From the data below, return all lines holding the string "link".

### Records supplied
-=-=-=-=-
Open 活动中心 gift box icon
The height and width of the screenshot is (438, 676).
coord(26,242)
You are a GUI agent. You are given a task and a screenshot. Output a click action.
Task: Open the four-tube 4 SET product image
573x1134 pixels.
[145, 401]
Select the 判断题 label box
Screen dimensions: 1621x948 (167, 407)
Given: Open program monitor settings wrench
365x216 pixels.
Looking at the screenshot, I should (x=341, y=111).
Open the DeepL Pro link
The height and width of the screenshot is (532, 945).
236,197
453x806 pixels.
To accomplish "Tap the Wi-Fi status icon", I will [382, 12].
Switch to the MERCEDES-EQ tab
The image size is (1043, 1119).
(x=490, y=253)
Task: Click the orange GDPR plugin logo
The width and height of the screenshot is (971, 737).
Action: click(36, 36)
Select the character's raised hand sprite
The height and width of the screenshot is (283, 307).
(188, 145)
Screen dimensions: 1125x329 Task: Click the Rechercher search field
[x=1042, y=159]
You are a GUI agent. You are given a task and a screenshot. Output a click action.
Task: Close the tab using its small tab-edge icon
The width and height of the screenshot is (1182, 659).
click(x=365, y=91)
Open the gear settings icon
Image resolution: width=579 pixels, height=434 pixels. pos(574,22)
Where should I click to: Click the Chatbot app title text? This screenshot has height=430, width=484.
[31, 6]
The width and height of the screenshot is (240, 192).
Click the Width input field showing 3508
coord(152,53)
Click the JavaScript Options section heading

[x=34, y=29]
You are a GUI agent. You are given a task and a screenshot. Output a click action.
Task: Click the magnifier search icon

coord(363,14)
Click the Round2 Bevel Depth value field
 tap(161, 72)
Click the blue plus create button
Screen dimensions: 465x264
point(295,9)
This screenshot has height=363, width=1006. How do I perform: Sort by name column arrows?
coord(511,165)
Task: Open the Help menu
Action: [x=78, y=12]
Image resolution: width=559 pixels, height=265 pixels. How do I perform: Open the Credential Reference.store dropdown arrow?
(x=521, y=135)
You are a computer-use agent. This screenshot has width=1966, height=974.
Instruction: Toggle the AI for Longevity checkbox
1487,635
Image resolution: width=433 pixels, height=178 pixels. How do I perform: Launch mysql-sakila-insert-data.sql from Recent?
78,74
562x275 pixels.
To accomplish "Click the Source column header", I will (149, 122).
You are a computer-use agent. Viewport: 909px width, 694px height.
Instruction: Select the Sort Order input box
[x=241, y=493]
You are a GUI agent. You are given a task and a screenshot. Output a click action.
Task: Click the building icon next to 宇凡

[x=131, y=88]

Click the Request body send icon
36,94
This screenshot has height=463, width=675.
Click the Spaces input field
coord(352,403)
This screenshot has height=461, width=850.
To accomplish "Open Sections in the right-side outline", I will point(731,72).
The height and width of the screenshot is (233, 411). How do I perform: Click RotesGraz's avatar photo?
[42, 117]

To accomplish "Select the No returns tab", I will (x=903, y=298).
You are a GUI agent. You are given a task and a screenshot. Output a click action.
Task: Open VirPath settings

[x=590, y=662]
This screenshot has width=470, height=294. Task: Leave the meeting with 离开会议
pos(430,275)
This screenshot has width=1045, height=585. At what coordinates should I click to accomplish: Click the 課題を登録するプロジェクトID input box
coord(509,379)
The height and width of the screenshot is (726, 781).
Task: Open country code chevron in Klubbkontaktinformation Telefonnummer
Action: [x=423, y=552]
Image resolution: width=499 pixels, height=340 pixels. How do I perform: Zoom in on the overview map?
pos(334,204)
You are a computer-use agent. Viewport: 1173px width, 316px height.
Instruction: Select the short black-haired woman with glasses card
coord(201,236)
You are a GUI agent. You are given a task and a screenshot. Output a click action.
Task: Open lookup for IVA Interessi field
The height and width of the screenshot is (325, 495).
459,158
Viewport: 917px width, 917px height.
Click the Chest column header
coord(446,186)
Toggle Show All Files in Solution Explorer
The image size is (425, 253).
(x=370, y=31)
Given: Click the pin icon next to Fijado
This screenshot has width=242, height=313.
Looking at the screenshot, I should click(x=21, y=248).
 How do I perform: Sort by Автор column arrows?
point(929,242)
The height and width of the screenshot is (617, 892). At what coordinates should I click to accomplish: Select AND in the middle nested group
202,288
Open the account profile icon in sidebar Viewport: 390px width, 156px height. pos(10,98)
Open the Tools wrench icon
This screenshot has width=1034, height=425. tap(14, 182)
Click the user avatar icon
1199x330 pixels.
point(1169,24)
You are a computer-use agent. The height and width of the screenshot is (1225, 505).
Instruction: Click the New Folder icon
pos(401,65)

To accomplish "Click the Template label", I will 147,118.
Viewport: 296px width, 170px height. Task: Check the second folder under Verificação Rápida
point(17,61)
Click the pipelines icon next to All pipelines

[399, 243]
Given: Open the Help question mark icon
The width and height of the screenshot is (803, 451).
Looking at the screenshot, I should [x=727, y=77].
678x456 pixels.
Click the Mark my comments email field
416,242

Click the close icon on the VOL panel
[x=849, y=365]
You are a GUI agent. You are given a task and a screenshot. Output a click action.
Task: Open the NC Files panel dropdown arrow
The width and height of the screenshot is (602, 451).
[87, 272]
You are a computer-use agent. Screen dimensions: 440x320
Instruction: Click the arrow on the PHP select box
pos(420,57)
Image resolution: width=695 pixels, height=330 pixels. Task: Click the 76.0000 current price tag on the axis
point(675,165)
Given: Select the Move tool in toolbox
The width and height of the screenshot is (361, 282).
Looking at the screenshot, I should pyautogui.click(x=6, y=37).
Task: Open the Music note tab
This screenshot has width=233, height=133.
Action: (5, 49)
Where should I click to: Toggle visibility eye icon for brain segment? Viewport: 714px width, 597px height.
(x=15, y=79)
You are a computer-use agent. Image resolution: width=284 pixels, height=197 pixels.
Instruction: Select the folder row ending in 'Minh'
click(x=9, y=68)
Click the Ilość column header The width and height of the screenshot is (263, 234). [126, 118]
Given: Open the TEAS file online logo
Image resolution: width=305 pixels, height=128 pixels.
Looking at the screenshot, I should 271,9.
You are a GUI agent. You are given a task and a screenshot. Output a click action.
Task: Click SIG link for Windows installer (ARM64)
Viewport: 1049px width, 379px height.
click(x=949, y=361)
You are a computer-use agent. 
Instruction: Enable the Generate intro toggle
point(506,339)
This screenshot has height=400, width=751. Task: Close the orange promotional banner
-=-=-=-=-
### Solution to the problem
Open the DeepL Pro link
Task: Click SIG link for Windows installer (ARM64)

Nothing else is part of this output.